■ DATA ENTRIES ■

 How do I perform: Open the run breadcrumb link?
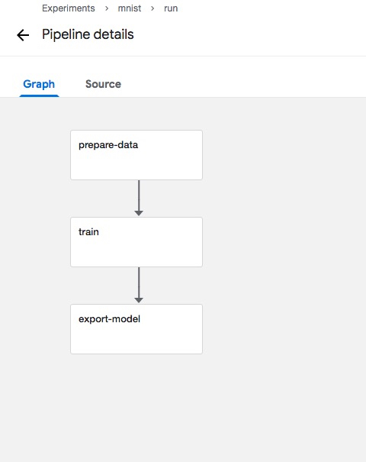tap(171, 8)
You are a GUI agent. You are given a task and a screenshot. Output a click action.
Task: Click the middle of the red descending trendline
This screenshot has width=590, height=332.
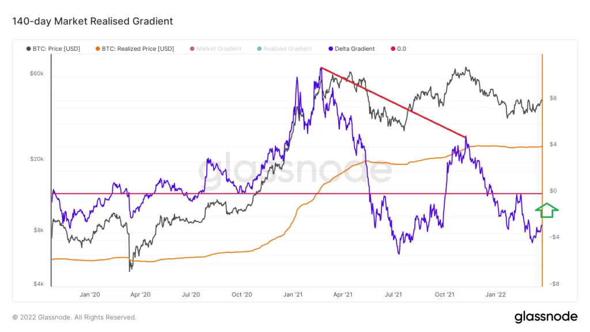pos(393,102)
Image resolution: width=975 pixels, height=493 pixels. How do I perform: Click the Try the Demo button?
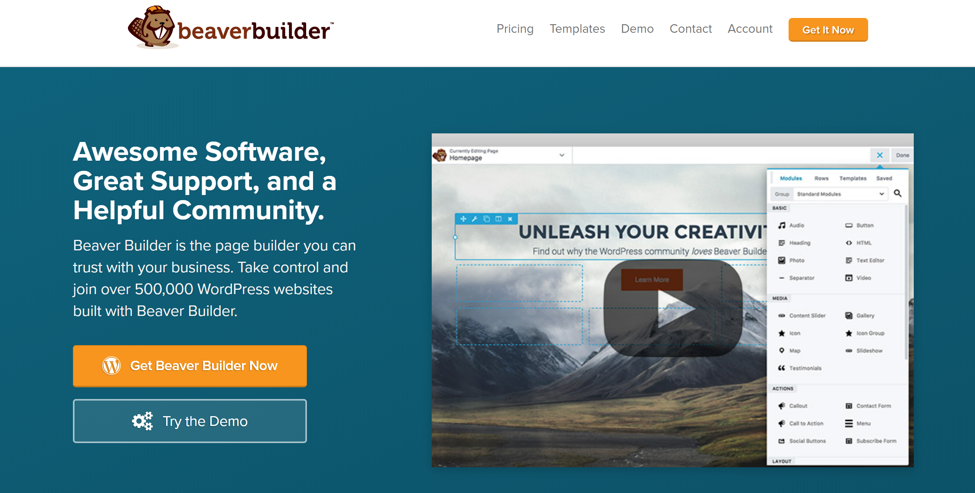point(190,421)
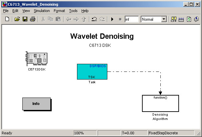
Task: Click the simulation stop time field showing inf
Action: coord(132,19)
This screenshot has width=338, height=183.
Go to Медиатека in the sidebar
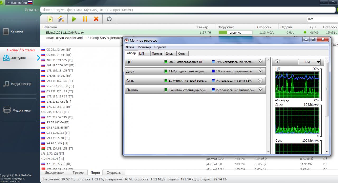pos(18,111)
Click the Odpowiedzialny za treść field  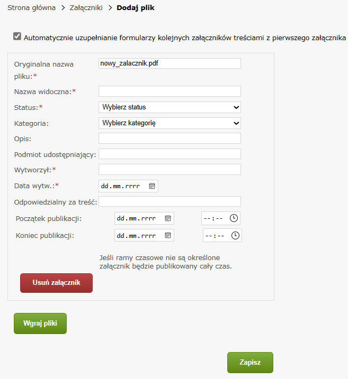pyautogui.click(x=169, y=201)
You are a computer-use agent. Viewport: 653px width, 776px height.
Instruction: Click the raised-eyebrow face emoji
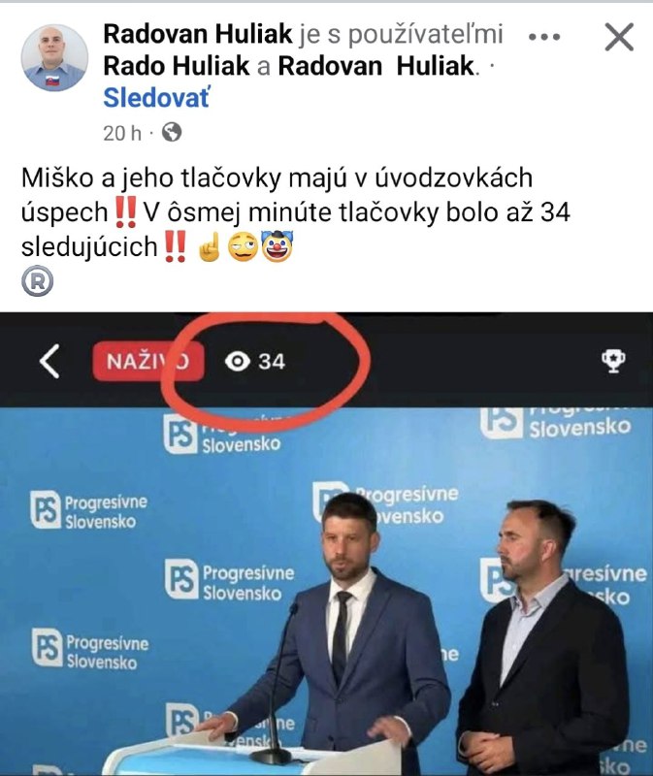243,247
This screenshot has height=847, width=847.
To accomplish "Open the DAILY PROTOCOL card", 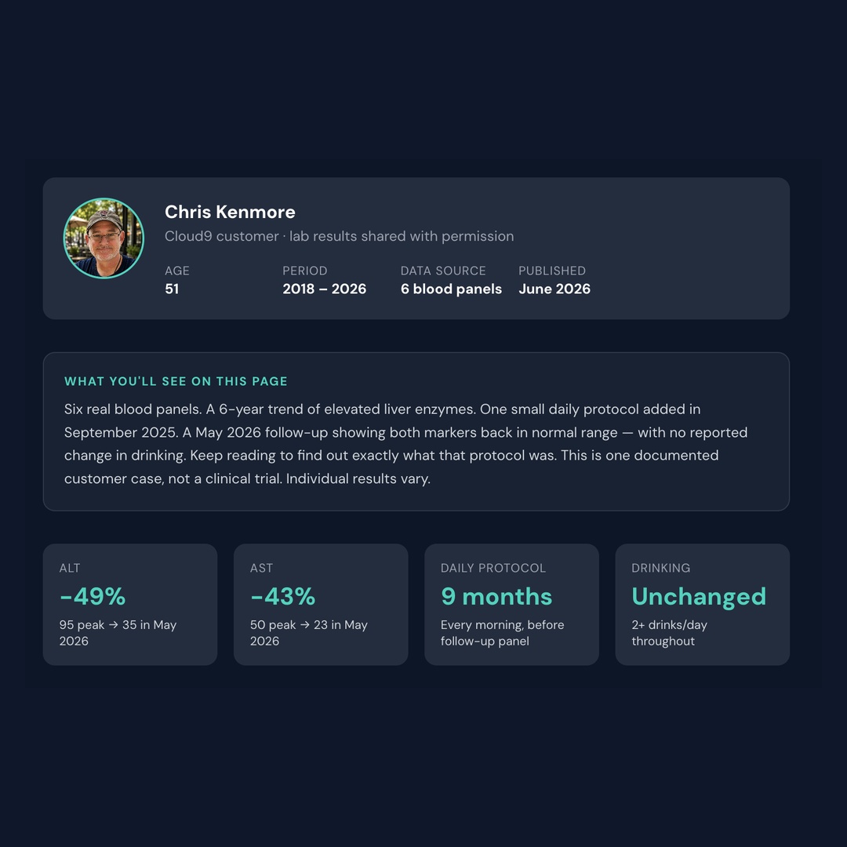I will 511,605.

■ WHAT IS EXPECTED ■
Transcribe the lines above word for word, beginning with the first line and stopping after the line that contains "pos(393,102)". Leave the pictures out of your answer.

■ ANSWER TO THIS TASK ■
 How do I perform: Open the run breadcrumb link?
tap(171, 8)
You are a GUI agent. You are given a task and a screenshot. Output a click action.
Task: Click the middle of the red descending trendline
This screenshot has width=590, height=332.
pos(393,102)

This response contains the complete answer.